Getting Started with Using Generative AI for Analytics
Introduction
Generative AI for analytics is possible due to the vast amount of AI tools available. Instead of creating custom algorithms or manually parsing through data, we can provide data sets to AI and let it do the hard work for us. In this article, we will combine Jupyter Notebook and OpenAI to analyze real-world data sets.
We will use Jupyter Notebook for creating and sharing computational documents. If you aren’t familiar with Jupyter Notebook, pandas, or Python, try out our course Getting Started with Python for Data Science to learn about these topics.

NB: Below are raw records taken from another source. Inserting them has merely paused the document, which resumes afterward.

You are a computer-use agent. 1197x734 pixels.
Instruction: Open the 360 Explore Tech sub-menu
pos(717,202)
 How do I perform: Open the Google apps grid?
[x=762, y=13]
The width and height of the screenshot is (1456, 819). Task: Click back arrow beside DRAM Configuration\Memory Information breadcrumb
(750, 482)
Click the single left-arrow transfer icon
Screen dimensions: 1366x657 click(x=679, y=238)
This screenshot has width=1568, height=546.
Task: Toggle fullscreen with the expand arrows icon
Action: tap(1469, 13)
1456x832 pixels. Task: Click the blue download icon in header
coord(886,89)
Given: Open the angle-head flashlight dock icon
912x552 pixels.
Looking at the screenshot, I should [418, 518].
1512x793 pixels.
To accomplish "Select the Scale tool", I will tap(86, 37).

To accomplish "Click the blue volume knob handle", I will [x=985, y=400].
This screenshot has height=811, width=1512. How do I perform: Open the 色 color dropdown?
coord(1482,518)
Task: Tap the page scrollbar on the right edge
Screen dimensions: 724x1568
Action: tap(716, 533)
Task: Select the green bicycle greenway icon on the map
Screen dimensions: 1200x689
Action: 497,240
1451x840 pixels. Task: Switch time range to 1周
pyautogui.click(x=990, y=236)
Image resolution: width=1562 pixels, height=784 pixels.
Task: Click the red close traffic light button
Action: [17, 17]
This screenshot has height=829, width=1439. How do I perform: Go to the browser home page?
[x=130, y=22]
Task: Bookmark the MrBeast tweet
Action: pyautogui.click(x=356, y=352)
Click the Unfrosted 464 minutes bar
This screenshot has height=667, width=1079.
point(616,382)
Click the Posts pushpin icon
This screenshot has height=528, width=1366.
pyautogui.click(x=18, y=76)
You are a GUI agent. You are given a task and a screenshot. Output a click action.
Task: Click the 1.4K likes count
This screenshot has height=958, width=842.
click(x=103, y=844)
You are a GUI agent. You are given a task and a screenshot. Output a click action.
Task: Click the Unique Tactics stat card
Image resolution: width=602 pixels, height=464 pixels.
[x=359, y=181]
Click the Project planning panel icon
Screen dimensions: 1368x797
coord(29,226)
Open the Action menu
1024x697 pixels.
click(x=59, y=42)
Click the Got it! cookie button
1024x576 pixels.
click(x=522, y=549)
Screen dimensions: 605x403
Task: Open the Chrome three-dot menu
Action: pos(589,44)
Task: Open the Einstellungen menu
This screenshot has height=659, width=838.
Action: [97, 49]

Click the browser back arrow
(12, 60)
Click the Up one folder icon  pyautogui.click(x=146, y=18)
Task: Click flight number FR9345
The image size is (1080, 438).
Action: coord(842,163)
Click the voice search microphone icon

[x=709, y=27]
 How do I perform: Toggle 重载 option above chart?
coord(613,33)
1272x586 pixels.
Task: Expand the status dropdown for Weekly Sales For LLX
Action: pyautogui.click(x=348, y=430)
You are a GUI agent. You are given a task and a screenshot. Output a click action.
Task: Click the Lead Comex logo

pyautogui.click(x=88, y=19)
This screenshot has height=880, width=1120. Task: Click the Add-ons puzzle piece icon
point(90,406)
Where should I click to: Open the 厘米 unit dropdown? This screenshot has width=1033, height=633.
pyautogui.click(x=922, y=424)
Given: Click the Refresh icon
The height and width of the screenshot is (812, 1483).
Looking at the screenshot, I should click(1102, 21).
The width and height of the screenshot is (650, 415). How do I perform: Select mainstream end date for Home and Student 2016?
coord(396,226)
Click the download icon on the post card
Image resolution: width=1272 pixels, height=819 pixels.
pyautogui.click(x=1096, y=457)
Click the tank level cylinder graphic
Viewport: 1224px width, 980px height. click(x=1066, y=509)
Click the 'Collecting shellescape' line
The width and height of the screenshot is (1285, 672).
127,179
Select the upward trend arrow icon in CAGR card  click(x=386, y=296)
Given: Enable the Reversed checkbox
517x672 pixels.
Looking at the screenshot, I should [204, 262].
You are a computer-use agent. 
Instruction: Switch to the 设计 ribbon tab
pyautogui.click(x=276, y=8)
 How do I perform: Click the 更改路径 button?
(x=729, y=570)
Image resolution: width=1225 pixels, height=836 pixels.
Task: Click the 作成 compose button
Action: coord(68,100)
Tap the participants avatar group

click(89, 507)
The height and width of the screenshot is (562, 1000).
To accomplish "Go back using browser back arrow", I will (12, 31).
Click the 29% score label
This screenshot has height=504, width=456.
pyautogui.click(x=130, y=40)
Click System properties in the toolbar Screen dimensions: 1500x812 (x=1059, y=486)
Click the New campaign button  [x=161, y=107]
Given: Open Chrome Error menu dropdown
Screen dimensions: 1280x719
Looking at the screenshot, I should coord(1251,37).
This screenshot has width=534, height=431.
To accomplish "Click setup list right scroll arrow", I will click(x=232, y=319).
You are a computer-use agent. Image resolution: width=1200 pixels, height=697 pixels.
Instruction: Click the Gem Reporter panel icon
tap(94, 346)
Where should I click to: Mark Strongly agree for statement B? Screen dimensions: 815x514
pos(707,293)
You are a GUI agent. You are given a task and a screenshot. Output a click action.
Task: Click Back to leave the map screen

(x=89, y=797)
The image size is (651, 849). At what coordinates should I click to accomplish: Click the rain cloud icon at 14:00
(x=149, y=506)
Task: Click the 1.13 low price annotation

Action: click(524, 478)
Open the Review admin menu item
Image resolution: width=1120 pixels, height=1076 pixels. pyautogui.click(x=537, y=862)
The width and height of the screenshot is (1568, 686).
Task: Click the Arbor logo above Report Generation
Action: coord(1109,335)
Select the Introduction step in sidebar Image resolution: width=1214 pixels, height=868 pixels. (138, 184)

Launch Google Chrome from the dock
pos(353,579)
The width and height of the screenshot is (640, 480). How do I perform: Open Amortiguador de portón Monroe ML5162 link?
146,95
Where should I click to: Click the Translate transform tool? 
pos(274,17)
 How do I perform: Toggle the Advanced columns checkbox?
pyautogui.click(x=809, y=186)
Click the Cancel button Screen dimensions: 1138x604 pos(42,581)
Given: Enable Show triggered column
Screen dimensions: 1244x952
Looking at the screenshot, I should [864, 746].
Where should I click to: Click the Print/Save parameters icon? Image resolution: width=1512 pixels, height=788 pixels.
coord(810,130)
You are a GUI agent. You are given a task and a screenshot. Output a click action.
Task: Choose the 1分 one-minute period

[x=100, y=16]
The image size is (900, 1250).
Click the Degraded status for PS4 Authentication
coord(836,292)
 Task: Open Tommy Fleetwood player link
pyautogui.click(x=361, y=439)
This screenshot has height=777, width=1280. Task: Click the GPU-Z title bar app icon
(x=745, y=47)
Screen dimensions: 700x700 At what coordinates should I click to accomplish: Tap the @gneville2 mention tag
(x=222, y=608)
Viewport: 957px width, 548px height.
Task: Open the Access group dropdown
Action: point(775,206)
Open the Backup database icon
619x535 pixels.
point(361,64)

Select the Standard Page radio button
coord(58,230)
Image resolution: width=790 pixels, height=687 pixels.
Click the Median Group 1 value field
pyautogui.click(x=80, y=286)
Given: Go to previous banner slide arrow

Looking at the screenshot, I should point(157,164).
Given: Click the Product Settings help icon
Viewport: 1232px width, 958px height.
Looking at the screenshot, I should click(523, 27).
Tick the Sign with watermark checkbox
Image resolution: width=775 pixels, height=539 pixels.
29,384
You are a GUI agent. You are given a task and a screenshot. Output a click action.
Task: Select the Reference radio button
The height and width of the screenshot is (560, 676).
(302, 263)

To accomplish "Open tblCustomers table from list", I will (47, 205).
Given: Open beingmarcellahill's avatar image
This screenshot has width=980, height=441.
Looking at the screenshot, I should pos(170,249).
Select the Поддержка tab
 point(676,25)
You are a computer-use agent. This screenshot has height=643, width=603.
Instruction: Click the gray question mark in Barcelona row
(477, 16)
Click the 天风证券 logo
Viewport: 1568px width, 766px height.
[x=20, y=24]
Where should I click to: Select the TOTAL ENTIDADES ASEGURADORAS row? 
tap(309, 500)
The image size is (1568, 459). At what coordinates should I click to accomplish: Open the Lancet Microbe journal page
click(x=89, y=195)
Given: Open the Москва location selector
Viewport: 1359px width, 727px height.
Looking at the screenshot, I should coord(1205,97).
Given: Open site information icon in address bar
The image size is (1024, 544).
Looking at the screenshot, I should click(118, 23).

How to Set Up OpenAI in a Jupyter Notebook
Go through this guide if you don’t have Jupyter Notebook installed
Open a terminal and type `pip3 install jupyter`. This command will install Jupyter Notebook to your local device. Once complete, let’s make sure it is installed. Type `jupyter notebook` in a terminal to begin a session. You should get a webpage with your current directory contents listed.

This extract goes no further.